Screen grounding examples
+ + +

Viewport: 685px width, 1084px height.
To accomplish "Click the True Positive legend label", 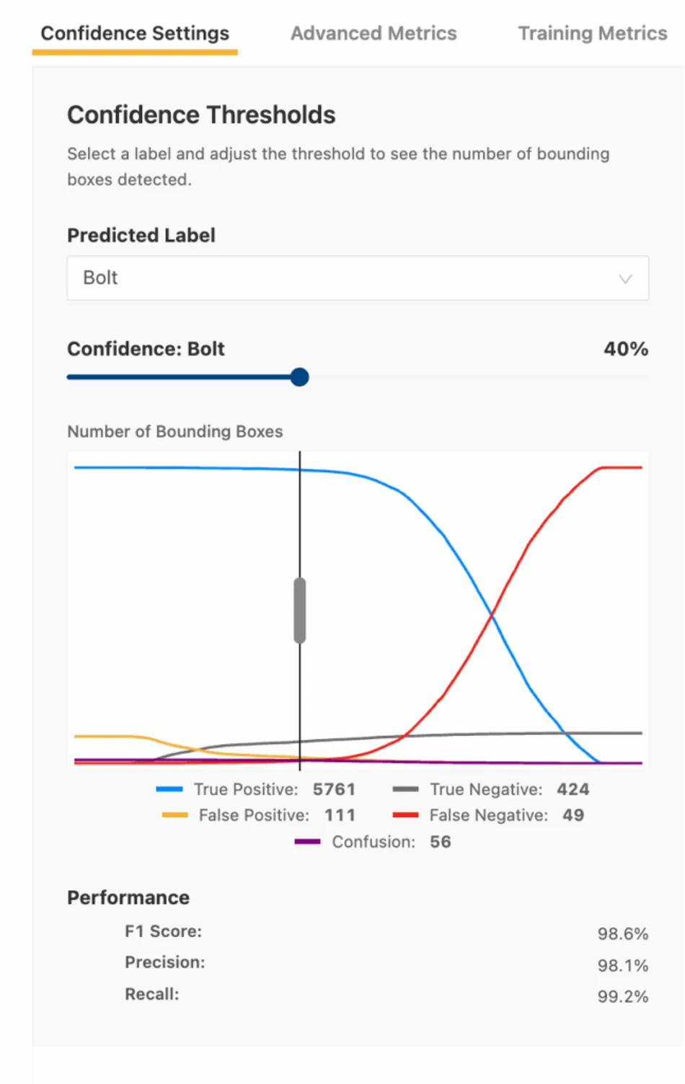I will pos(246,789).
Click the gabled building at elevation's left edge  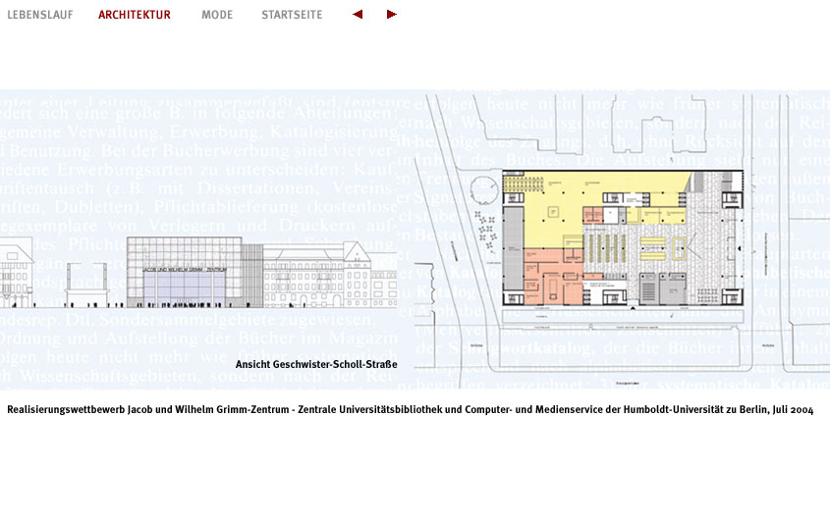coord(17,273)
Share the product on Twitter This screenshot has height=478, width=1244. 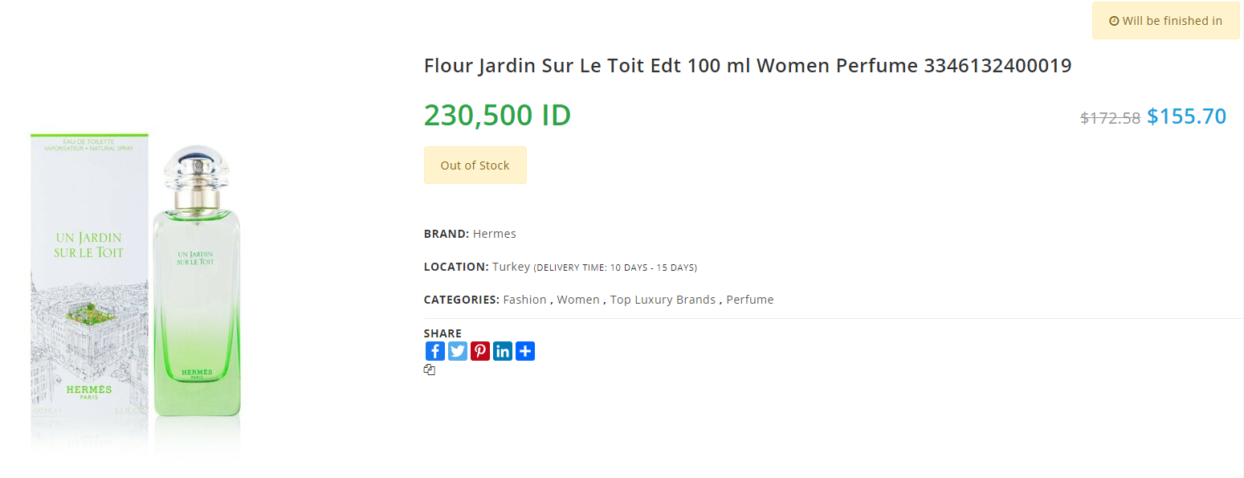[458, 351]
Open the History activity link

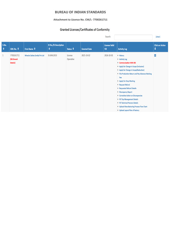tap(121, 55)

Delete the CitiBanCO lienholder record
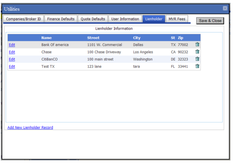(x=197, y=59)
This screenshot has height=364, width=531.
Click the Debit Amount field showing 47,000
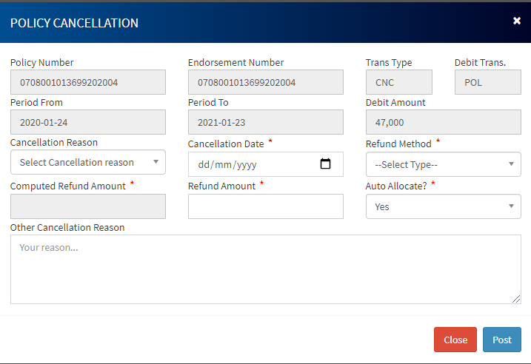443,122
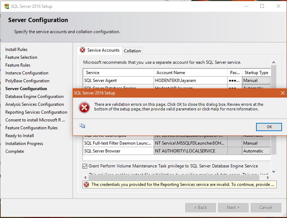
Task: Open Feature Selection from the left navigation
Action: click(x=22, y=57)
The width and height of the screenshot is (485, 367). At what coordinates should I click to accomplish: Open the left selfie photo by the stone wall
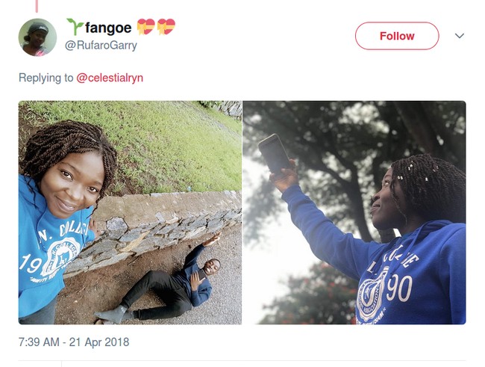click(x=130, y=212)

+ + +

→ **GOAL**
Retype everything from the line containing "Delete the CitiBanCO lienholder record" down through the final line above, without changes. Leave the pictures out of your answer.

→ **OUTPUT OF THE EXERCISE**
Delete the CitiBanCO lienholder record
(x=197, y=59)
This screenshot has height=364, width=531.
Click the Debit Amount field showing 47,000
443,122
Task: Open Feature Selection from the left navigation
Action: click(x=22, y=57)
The width and height of the screenshot is (485, 367). At what coordinates should I click to accomplish: Open the left selfie photo by the stone wall
click(x=130, y=212)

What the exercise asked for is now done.